Usually cipher performance numbers are reported for large messages, to show asymptotic performance, but on our network we started using dynamic record sizing. In practice it means many connections will never reach the maximal size of a TLS record (16KB), but instead will use significantly smaller records (below 1400 bytes). The records dynamically grow as the connection progresses, scaling to about 4KB and eventually to 16KB. Most messages will also not fit precisely into a record, and all sizes are possible.
Below are two graphs, comparing the performance of our ChaCha20-Poly1305 to the implementation in OpenSSL 1.1.0 pre, and to AES-GCM. The performance is reported in CPU cycles per byte, for a plaintext of given length, when performing the "seal" operation on a given plaintext with 13 bytes of AD, similarly to TLS. The first graph covers sizes 64-1536, while the second covers the remaining sizes to 16KB.

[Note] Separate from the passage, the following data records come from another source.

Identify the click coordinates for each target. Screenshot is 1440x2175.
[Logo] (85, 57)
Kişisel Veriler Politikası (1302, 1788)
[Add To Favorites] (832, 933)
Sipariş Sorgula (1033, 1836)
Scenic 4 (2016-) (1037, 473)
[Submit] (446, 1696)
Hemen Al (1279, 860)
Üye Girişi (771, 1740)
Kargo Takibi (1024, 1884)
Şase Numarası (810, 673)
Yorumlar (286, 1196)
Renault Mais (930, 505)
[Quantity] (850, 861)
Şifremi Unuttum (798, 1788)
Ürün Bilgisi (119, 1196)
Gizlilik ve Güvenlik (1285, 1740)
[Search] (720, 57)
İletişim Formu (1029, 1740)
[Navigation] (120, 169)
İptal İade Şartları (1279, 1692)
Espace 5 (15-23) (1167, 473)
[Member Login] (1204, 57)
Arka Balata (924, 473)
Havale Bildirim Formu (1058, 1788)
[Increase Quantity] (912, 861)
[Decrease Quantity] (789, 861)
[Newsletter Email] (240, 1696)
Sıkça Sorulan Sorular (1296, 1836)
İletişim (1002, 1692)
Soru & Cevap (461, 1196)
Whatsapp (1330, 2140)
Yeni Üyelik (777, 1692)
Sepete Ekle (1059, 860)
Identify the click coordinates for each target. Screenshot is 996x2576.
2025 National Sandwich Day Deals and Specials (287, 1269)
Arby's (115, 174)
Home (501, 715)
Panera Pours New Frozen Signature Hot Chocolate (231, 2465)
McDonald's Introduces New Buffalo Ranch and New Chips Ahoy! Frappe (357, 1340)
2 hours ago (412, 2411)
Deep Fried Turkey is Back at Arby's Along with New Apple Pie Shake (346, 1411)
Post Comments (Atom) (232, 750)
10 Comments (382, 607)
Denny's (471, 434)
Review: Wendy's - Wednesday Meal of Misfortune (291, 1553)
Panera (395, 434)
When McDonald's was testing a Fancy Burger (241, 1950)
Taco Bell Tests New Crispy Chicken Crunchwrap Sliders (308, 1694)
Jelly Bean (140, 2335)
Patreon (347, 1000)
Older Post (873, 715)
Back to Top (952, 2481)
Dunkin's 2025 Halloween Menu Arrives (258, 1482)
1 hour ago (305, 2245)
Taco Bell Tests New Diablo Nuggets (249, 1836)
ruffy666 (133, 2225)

CPU cycles per byte (Y-axis) vs. record size in bytes (X-axis)
CPU cycles per byte (Y-axis) vs. record size in bytes (X-axis)
We can see that our implementation significantly outperforms OpenSSL for short records, and is slightly faster for longer records. The average performance advantage is 7%. AES-128-GCM and AES-256-GCM both still beat ChaCha20-Poly1305 in pure performance for records larger than 320 bytes, but getting below 2 cycles/byte is a major performance achievement. Not many modes can beat this performance. It is also important to note that AES-GCM uses two dedicated CPU instructions (AESENC and CLMULQDQ), whereas both ChaCha and Poly only use the generic SIMD instructions.
Performance outlook
The current performance is outstanding. We measured the performance on a Haswell CPU. Broadwell and Skylake CPUs actually perform AES-GCM faster, but we don't use them in our servers yet.
In the future, processors with wider SIMD instructions are expected to bridge the performance gap. The AVX512 will provide instructions twice as wide, and potentially will improve the performance two fold as well, bringing it below 1 cycle/byte. Following AVX512, Intel is expected to release the AVX512IFMA extensions too, that will accelerate Poly1305 even further.
Conclusion
CloudFlare is constantly pushing the envelope in terms of TLS performance and availability of the most secure cipher suites and modes. We are actively involved in the development and specification of TLS 1.3 and are committed to open source by releasing our performance patches.